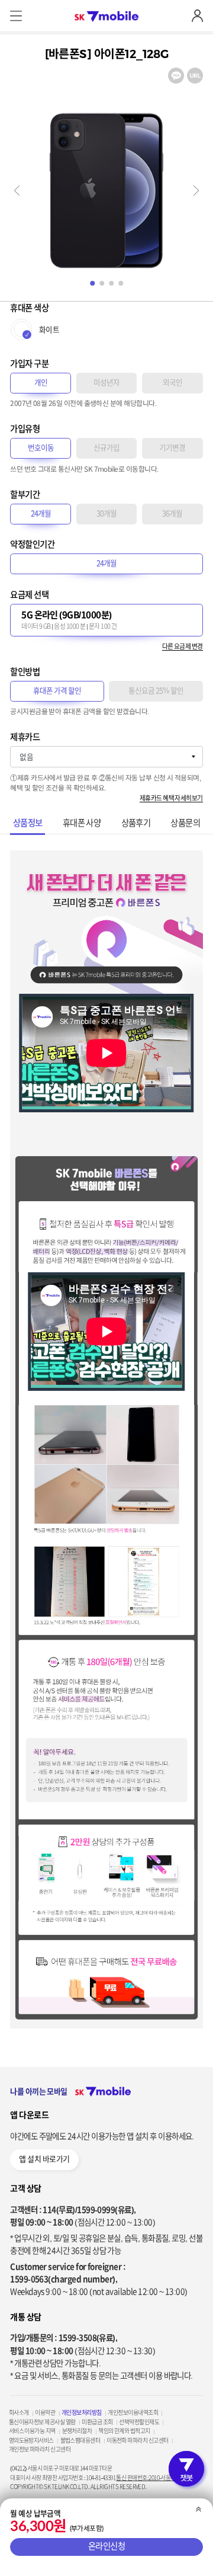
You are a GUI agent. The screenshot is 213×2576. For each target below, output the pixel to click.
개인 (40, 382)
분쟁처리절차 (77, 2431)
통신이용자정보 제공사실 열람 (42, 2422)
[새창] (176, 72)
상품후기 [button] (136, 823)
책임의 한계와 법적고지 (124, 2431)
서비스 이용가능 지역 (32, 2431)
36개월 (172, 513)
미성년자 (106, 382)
---
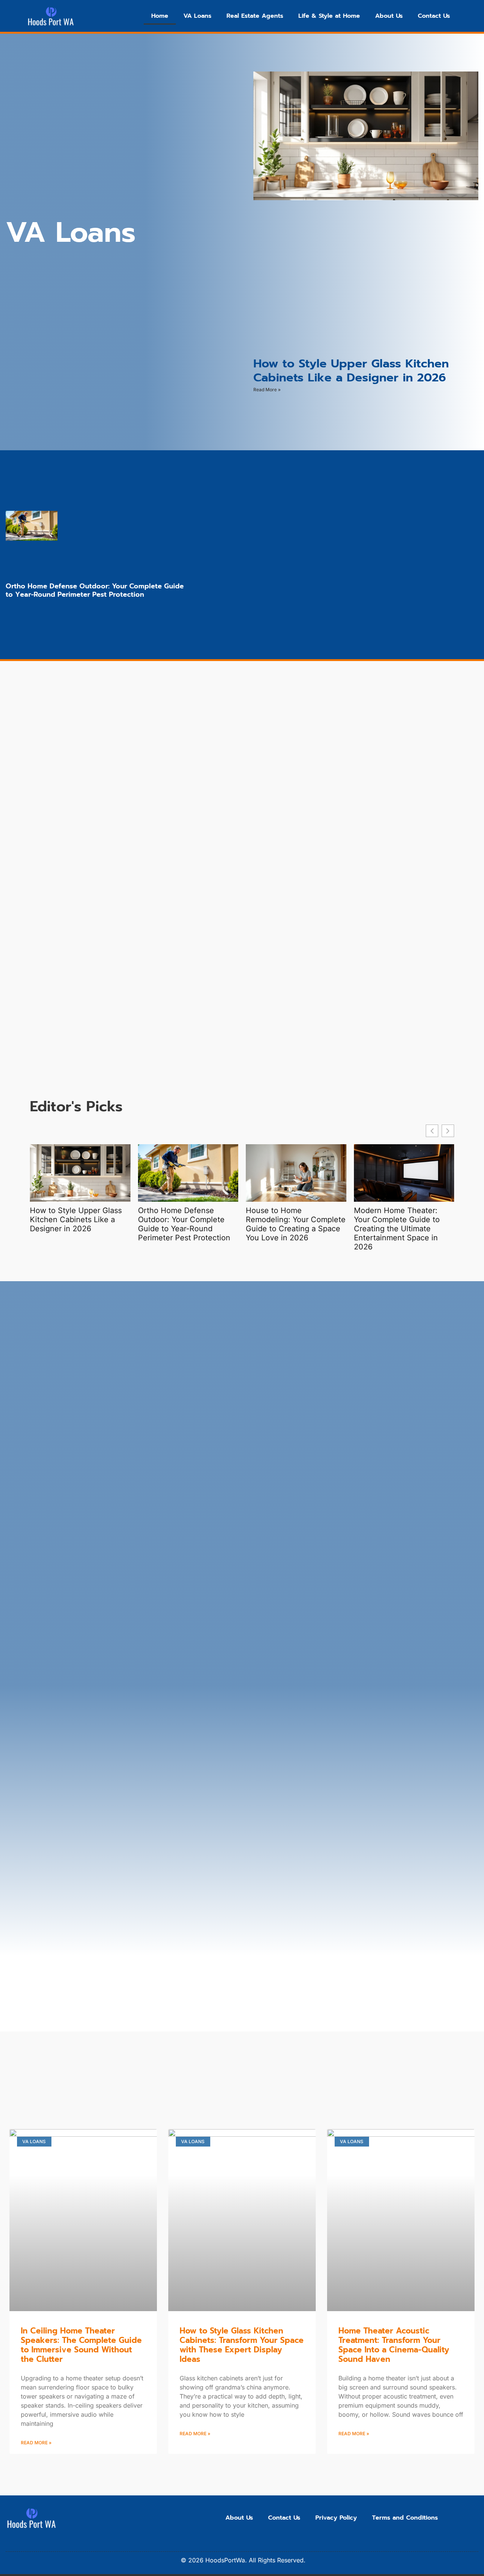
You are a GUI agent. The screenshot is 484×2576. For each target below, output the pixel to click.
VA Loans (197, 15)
---
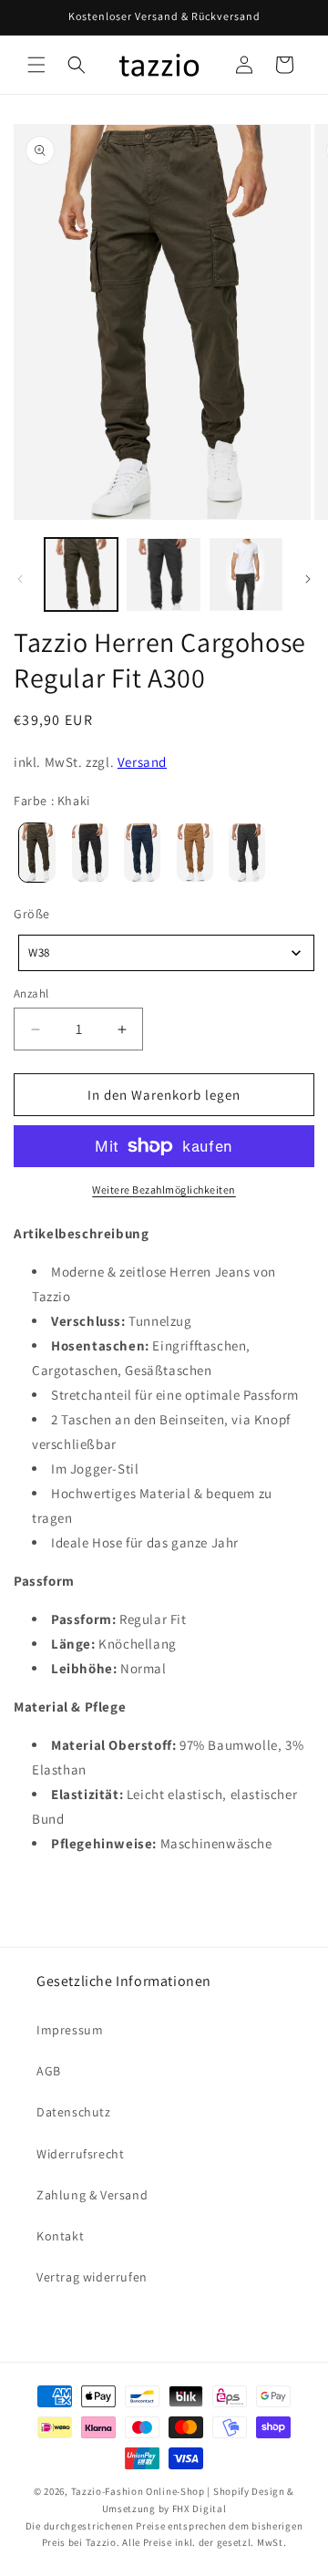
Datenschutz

The task:
Within the data above, the lines from the one with "분쟁처리절차 (77, 2431)" to the one with "미성년자 (106, 382)" must be repeated exactly; no other line belongs in the answer.

Answer to this exercise:
분쟁처리절차 (77, 2431)
통신이용자정보 제공사실 열람 (42, 2422)
[새창] (176, 72)
상품후기 [button] (136, 823)
책임의 한계와 법적고지 (124, 2431)
서비스 이용가능 지역 (32, 2431)
36개월 (172, 513)
미성년자 (106, 382)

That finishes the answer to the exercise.